In a supportive factor for crude oil prices, the US on January 10 imposed new sanctions on Russia's oil industry that could curb global oil supplies.  The measures targeted Gazprom Neft and Surgutneftgas, which exported about 970,000 bpd of Russian crude in the first 10 months of 2024, accounting for about 30% of its tanker flow, according to Bloomberg data.  The US also targeted insurers and traders linked to hundreds of tanker cargoes.  Russian oil product exports in March rose to a 5-month high of 3.45 million bpd, according to data compiled by Bloomberg from analytics firm Vortexa.  Weekly vessel-tracking data from Bloomberg showed Russian crude exports rose by +40,000 bpd w/w to 3.07 million bpd in the week to March 30.

Wednesday's weekly EIA report is supportive of crude and products.  EIA crude inventories rose +515,000 bbl, below expectations of +950,000.  Also, EIA gasoline supplies fell -1.96 million bl, a larger draw than expectations of -1.71 million bbl.  In addition, EIA distillate stockpiles fell -1.85 million bbl to a 16-month low, a larger draw than expectations of -1.14 million bbl.  Finally, crude supplies at Cushing, the delivery point of WTI futures, fell 0654,000 bbl.  

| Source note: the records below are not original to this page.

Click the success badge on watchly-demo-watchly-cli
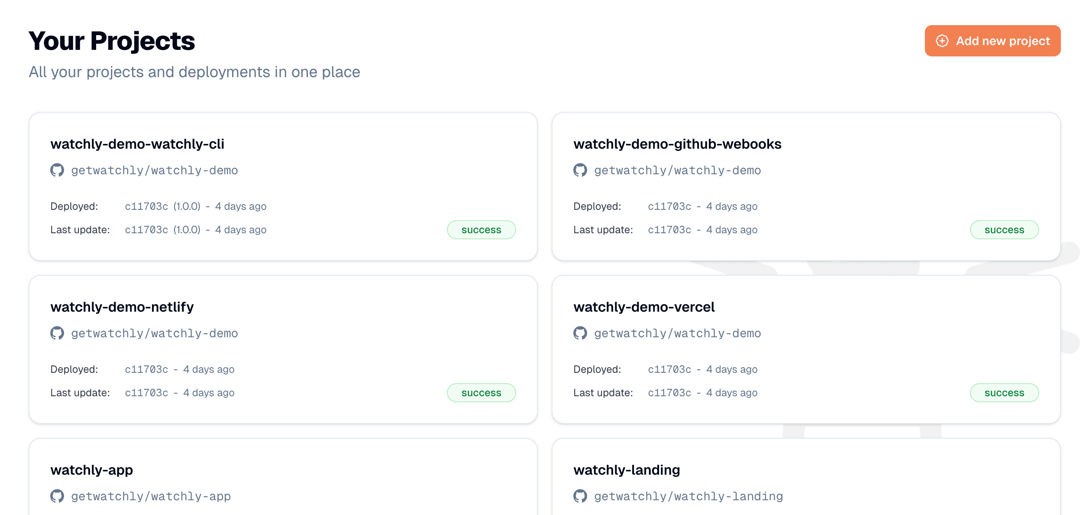1086x515 pixels. [481, 230]
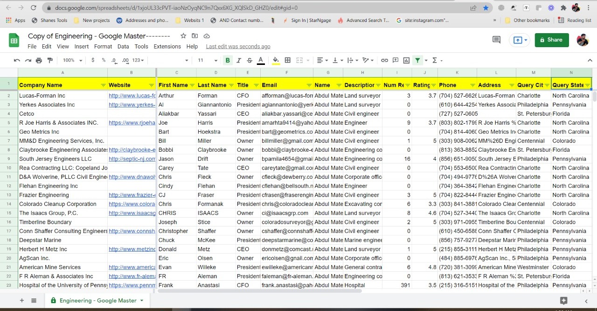This screenshot has width=597, height=311.
Task: Open the zoom 100% dropdown
Action: (x=72, y=60)
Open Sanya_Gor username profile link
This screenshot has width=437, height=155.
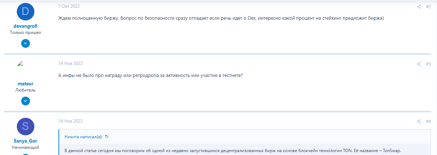click(26, 141)
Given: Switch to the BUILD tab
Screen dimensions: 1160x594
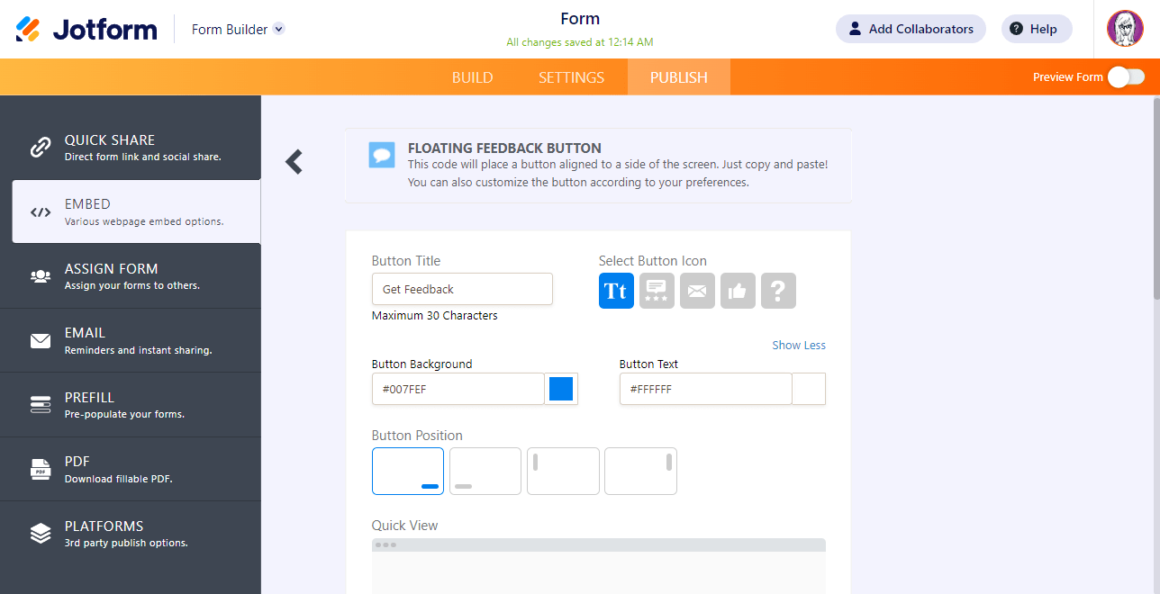Looking at the screenshot, I should pyautogui.click(x=472, y=77).
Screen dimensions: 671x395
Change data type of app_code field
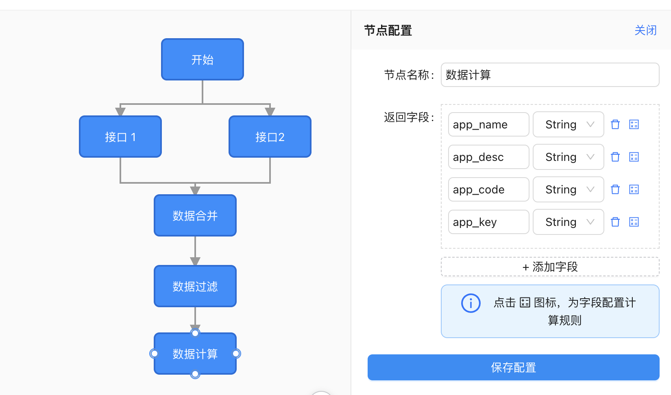[568, 189]
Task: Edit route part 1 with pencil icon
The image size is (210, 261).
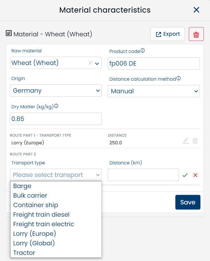Action: tap(186, 141)
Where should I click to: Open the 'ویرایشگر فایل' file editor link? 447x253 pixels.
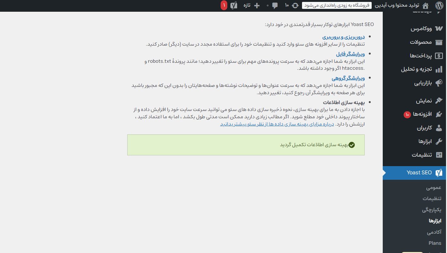coord(350,54)
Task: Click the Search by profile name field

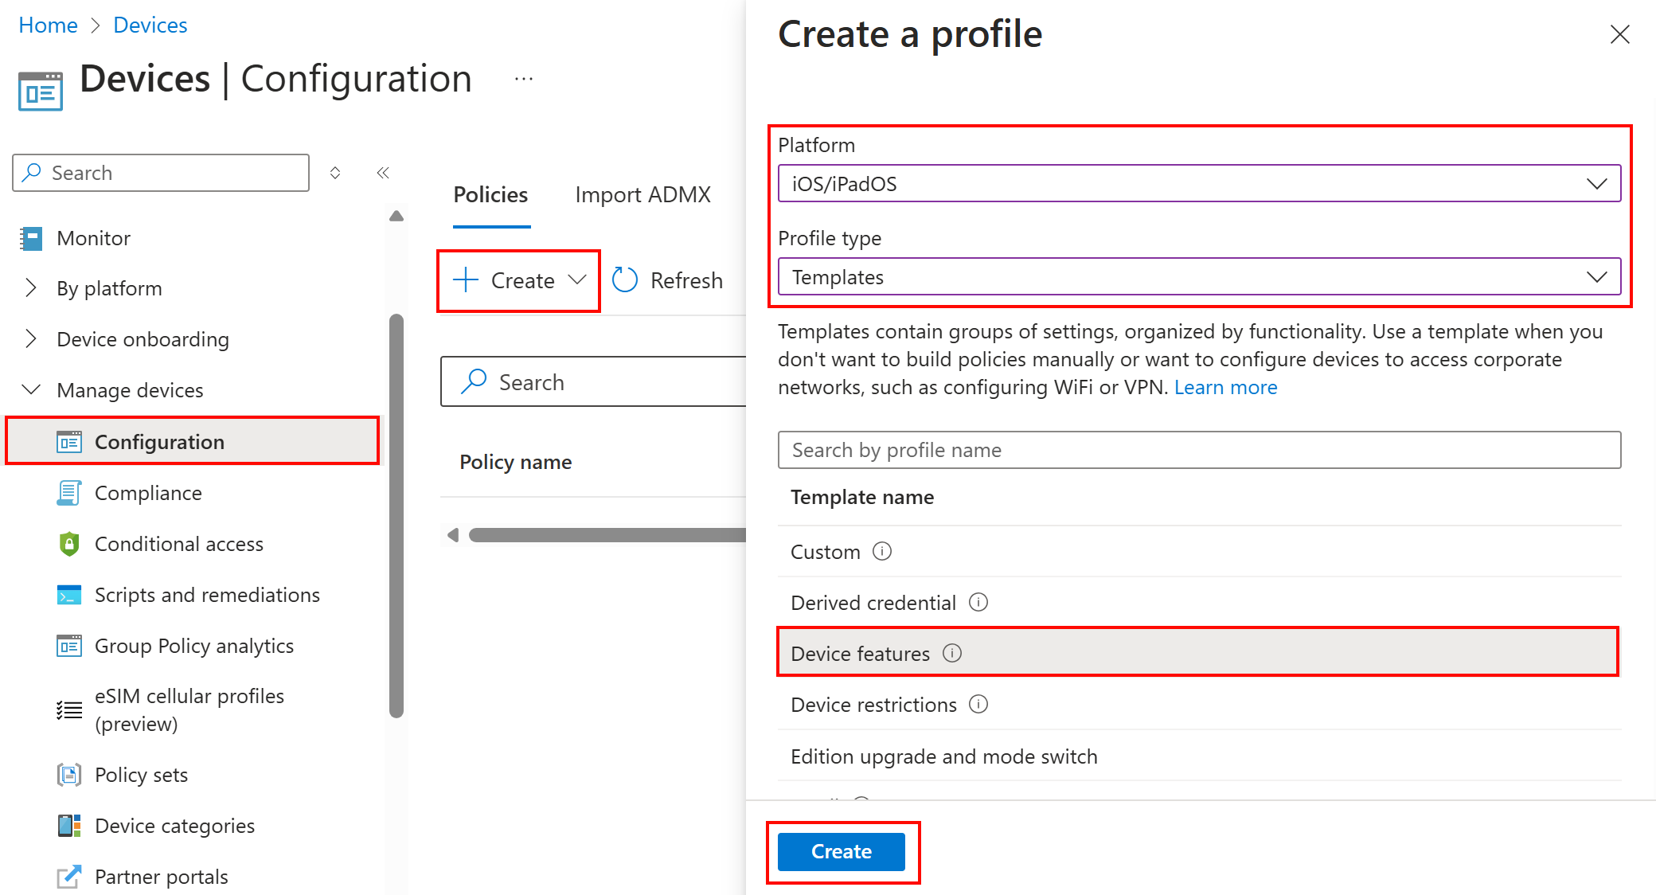Action: point(1198,450)
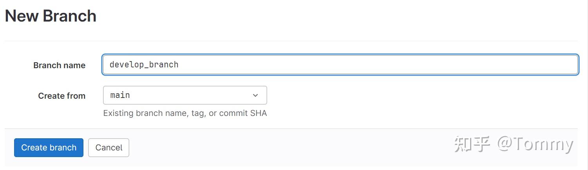Focus the empty area after develop_branch text

pyautogui.click(x=353, y=65)
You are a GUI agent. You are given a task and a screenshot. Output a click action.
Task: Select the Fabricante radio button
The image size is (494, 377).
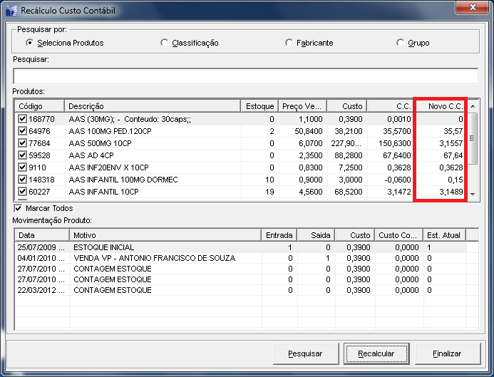pos(289,43)
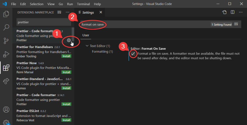The image size is (247, 125).
Task: Clear the Settings search filter icon
Action: [236, 24]
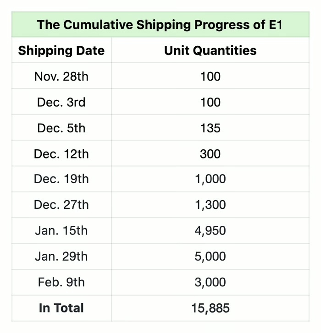
Task: Click the 1,000 unit quantity cell
Action: pos(210,179)
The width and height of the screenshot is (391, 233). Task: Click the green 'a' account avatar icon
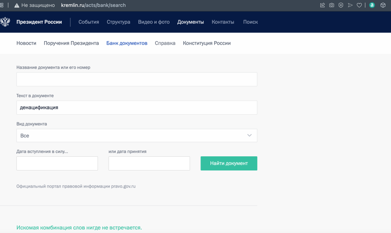[372, 5]
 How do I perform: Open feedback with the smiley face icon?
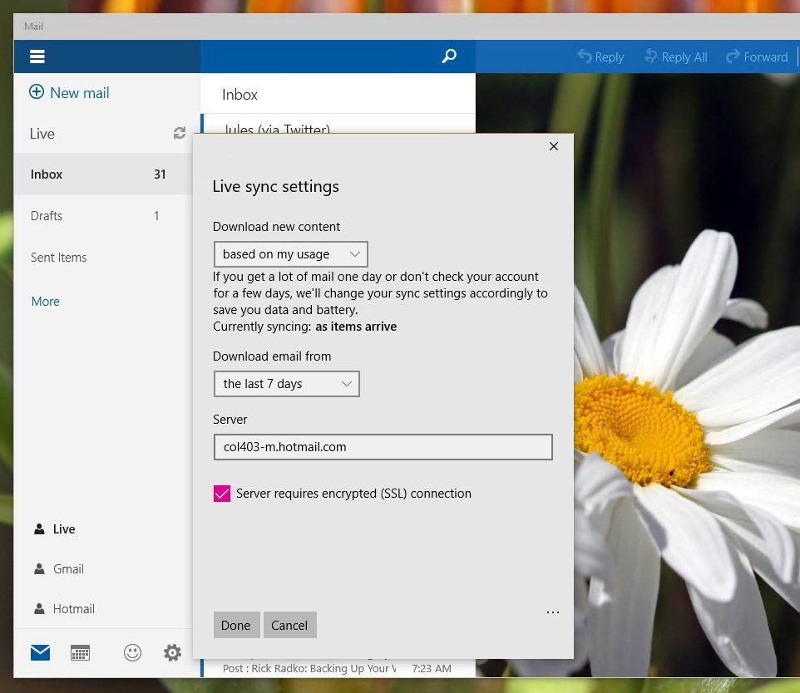coord(132,653)
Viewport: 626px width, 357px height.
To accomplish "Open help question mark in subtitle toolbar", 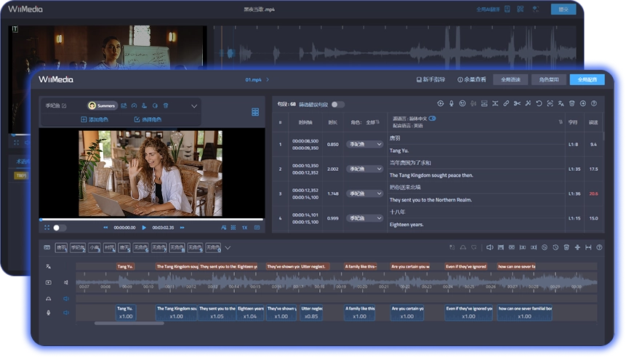I will click(x=593, y=104).
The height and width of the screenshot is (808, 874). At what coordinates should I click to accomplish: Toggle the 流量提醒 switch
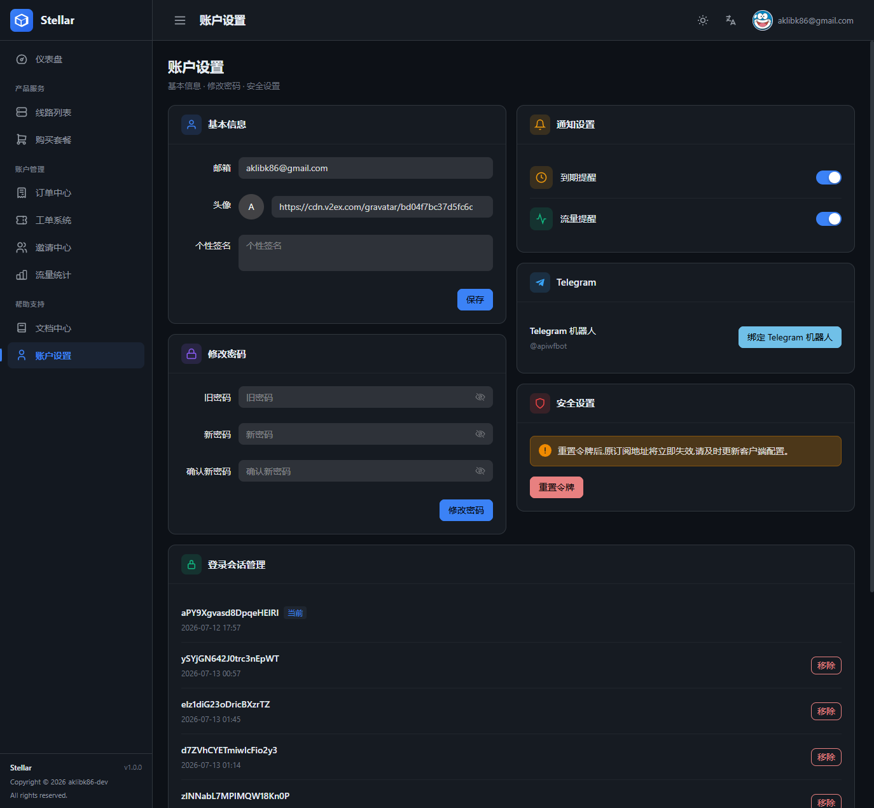pos(829,219)
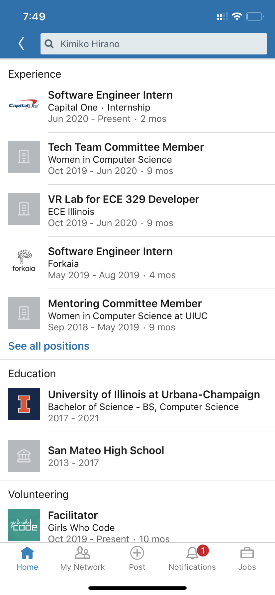Image resolution: width=275 pixels, height=595 pixels.
Task: Go to the Home tab
Action: 27,559
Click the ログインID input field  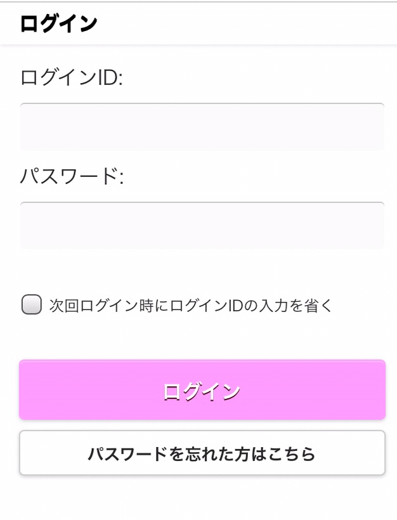(x=202, y=127)
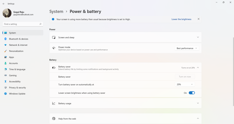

Wednesday's EIA report showed that (1) US crude oil inventories as of April 11 were -5.2% below the seasonal 5-year average, (2) gasoline inventories were -0.9% below the seasonal 5-year average, and (3) distillate inventories were -10.2% below the 5-year seasonal average.  US crude oil production in the week ending April 11 was unchanged w/w to 13.462 million bpd, modestly below the record high of 13.631 million bpd from the week of December 6.

Baker Hughes reported last Friday that active US oil rigs in the week ending April 11 fell -9 to 480 rigs, moderately above the 3-year low of 472 rigs posted on January 24.  The number of US oil rigs has fallen over the past two years from the 4-1/2 year high of 627 rigs posted in December 2022.